__Stated goal__
Copy out the lines, starting with the line containing "Click the lightbulb tips icon" and going on through the line containing "Looking at the screenshot, I should 38,101.". Leave the pictures out.
--------------------------------
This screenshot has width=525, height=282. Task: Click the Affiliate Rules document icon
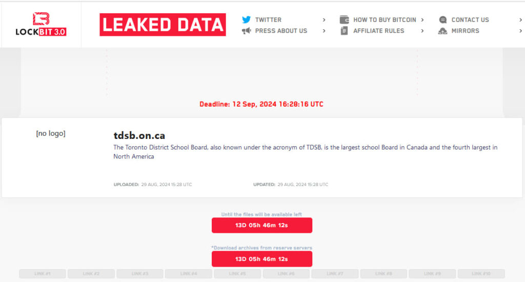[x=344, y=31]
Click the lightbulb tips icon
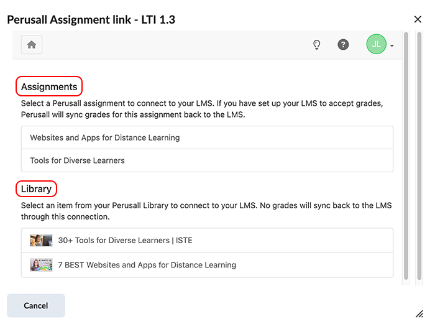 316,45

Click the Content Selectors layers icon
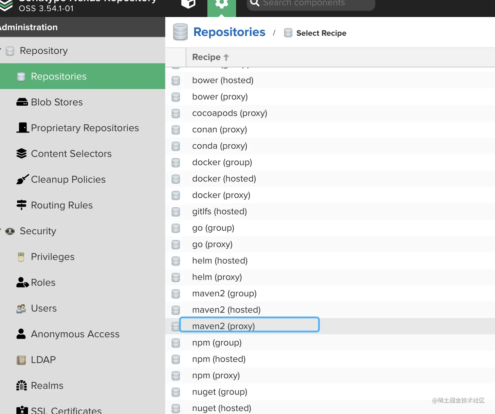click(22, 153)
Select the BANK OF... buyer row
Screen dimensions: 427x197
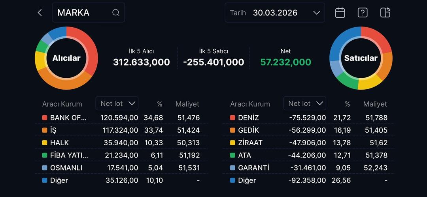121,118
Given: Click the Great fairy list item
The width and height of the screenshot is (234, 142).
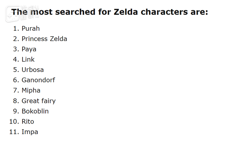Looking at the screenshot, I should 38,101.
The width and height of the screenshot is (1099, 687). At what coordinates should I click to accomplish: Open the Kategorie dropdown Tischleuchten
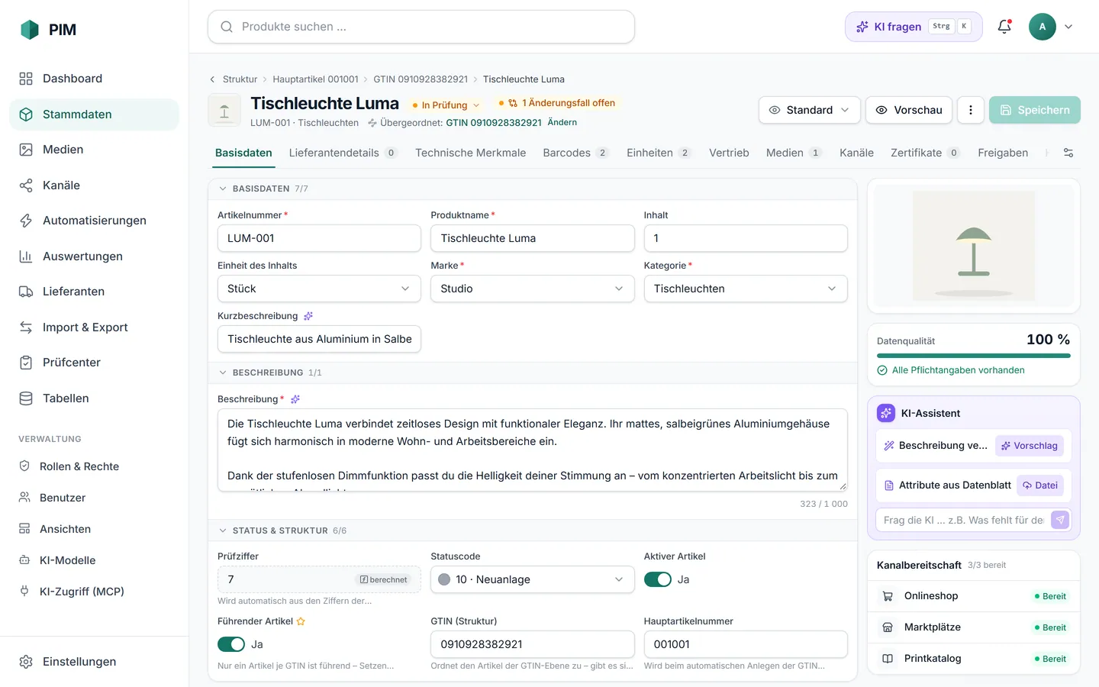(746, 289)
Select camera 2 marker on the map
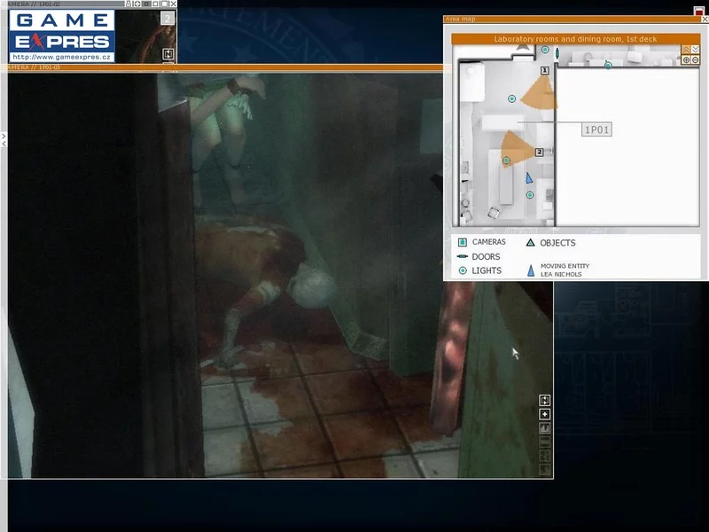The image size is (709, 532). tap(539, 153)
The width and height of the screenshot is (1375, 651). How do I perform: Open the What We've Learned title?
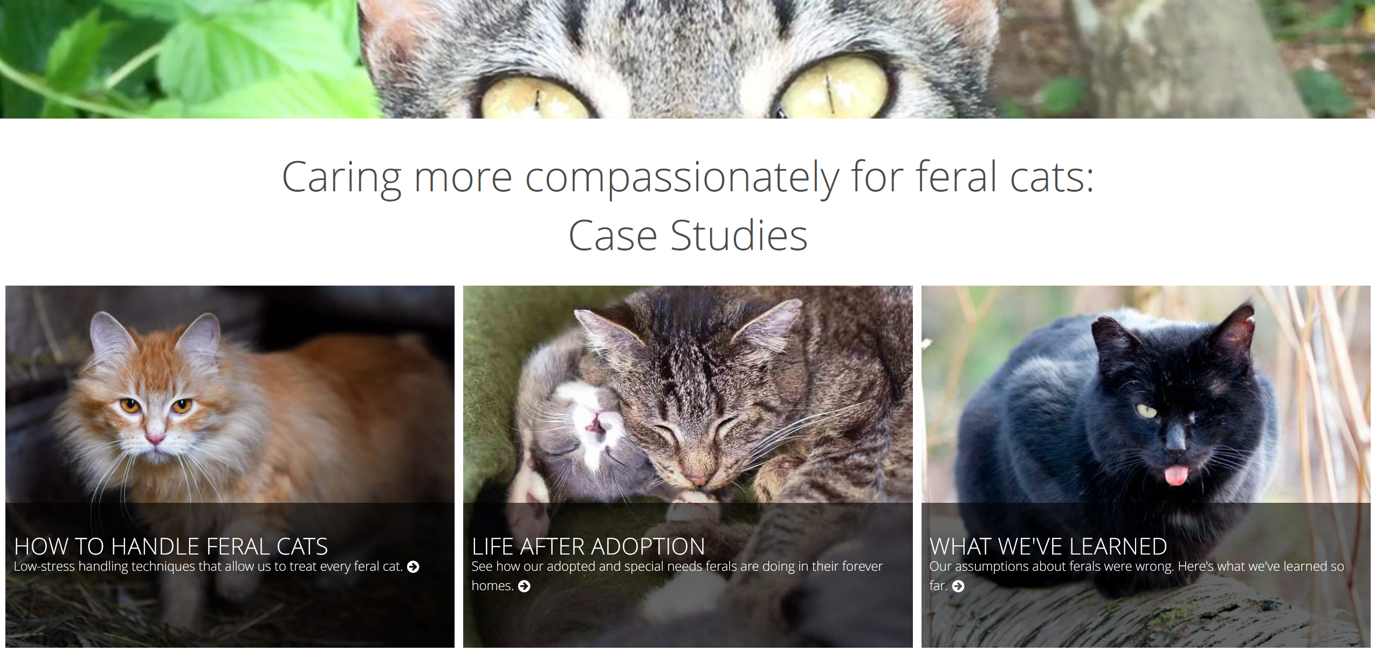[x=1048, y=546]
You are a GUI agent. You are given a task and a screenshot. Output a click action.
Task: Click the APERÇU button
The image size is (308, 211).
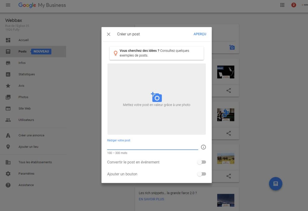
--------------------------------
__Task answer__
Click the lightbulb tips icon
 316,45

Click the Content Selectors layers icon
click(22, 153)
Select the BANK OF... buyer row
Screen dimensions: 427x197
121,118
Given: Click the Great fairy list item
The width and height of the screenshot is (234, 142).
Looking at the screenshot, I should 38,101.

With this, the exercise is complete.